这老狐狸人精似的,赶紧用手肘撞了撞身边那两个保镖:“愣着干什么!快点给搬椅子!”
“是!”两个保镖齐声震天,差点吓尿我。然后他俩不由分说地就扛过来一把椅子把我按进去:“大小姐请坐!”
大小姐……我满头黑线。
“哈哈哈!”周大海大笑:“无妨无妨,你是北棋的好姐姐嘛!叫声大小姐也受得起。一样的,以后有什么困难,提我周大海就是!”
我晕晕乎乎的,怎么总觉得今天像吃了喜鹊屎似的。微微侧头瞄了一眼韩千洛,他倚在墙上抱着手肘,一脸淡然的神色里微有一丝莫可名状的得意。
我不知道自己为什么会这么想,总觉得这个仿佛天赐一样来到我身边的男人好像一只带着斑斓色彩的蜘蛛——把一层层网拉在我身边,牢牢守护……

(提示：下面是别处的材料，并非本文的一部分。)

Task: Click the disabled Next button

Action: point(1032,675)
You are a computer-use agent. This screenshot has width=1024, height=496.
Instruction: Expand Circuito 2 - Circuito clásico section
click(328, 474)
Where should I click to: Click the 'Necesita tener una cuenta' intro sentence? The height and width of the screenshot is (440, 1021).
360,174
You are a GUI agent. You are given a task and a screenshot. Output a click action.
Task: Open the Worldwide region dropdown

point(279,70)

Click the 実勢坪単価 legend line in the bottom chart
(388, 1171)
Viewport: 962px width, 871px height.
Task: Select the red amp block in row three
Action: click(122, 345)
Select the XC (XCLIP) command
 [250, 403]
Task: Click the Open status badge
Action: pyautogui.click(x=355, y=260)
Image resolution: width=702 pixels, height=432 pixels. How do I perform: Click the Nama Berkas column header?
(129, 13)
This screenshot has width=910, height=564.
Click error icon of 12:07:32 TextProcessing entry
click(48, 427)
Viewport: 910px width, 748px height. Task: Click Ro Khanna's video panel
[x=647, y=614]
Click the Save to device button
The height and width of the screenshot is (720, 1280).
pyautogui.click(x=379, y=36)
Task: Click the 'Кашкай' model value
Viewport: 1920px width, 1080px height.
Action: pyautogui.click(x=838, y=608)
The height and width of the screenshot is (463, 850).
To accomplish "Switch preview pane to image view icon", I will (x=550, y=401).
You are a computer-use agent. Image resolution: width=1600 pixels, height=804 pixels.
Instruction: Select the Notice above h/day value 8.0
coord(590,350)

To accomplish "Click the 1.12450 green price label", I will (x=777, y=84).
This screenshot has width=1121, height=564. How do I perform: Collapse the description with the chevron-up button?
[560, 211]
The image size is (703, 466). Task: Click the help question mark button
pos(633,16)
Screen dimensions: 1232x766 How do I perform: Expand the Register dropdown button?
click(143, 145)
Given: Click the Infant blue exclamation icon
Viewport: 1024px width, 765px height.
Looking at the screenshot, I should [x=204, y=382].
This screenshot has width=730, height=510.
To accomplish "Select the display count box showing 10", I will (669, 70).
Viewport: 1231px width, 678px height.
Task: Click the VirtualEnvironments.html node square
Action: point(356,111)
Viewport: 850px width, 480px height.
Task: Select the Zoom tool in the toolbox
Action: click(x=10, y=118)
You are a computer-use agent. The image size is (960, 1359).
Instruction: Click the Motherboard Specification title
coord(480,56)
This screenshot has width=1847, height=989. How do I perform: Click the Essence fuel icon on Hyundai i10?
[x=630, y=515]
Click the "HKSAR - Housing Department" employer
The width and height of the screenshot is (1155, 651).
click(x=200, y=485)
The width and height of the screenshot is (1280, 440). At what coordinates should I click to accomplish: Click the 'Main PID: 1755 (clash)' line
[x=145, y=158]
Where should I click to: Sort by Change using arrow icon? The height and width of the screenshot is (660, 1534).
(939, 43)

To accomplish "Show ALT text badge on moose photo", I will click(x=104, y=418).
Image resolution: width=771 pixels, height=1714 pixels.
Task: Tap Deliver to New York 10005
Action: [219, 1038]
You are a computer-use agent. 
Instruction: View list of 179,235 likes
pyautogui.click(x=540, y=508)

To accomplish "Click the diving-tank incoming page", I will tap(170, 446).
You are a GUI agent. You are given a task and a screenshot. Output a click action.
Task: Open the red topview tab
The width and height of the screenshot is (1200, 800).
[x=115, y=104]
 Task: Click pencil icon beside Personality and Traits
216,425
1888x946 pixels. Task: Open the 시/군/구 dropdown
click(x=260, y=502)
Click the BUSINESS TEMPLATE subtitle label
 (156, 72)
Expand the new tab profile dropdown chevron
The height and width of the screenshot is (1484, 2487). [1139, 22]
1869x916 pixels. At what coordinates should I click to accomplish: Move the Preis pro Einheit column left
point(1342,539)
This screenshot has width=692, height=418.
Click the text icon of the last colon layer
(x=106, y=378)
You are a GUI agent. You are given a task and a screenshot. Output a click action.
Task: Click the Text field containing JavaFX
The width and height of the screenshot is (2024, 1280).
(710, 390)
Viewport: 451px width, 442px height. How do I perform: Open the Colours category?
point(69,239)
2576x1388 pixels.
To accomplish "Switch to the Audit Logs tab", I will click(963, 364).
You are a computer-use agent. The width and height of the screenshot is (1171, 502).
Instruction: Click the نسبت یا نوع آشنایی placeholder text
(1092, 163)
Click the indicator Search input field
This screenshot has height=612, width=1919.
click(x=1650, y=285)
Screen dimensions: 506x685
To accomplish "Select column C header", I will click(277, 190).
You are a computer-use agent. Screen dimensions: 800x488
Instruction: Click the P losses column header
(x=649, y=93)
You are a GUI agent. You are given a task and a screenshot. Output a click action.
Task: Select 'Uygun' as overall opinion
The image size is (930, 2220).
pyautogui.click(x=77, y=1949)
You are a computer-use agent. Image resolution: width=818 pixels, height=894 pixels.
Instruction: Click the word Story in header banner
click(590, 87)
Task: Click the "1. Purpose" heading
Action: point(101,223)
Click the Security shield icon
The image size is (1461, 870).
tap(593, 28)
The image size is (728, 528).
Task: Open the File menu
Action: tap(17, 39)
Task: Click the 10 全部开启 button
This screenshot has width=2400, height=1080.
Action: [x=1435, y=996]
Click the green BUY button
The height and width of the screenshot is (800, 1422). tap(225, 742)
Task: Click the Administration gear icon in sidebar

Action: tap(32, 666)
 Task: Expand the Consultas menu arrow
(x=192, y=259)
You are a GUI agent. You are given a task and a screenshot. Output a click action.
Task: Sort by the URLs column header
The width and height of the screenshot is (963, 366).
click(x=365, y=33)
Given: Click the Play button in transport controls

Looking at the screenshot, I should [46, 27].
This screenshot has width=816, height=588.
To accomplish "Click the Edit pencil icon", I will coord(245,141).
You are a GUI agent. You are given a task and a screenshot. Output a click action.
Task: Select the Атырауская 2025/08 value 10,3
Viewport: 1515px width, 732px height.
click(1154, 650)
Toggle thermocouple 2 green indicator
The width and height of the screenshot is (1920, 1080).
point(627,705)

后来周大海和韩千洛说有事先离开了,剩我们四个人在这儿没心没肺地插科打诨了一小会儿。
这时汤缘突然接了个电话,眉头皱了皱。
“夕夕,我先下去一趟——妈的哪个菜鸟新手倒车把我车给擦了。我去停车场看看——”
“我陪你去。”代维表示,就汤缘那火烧火燎的性格,估计一点点小事都能跟人家掐起来。
我脚不好,当然就留在这了。
明媚的病房里,只剩我和周北棋两人。我削了个苹果给他,抬眼的时候看到他眼里有种亮晶晶的东西。
“姚姐,我……想跟你说几句话……”
我笑眯眯地看着这心神不宁的小男孩:“怎么啦,说呀。”
“姐,我……大夫说,”周北棋略略垂一下头:“有两片玻璃纵向拉在我眉骨上,除非去整容,否则那疤痕去不掉了……”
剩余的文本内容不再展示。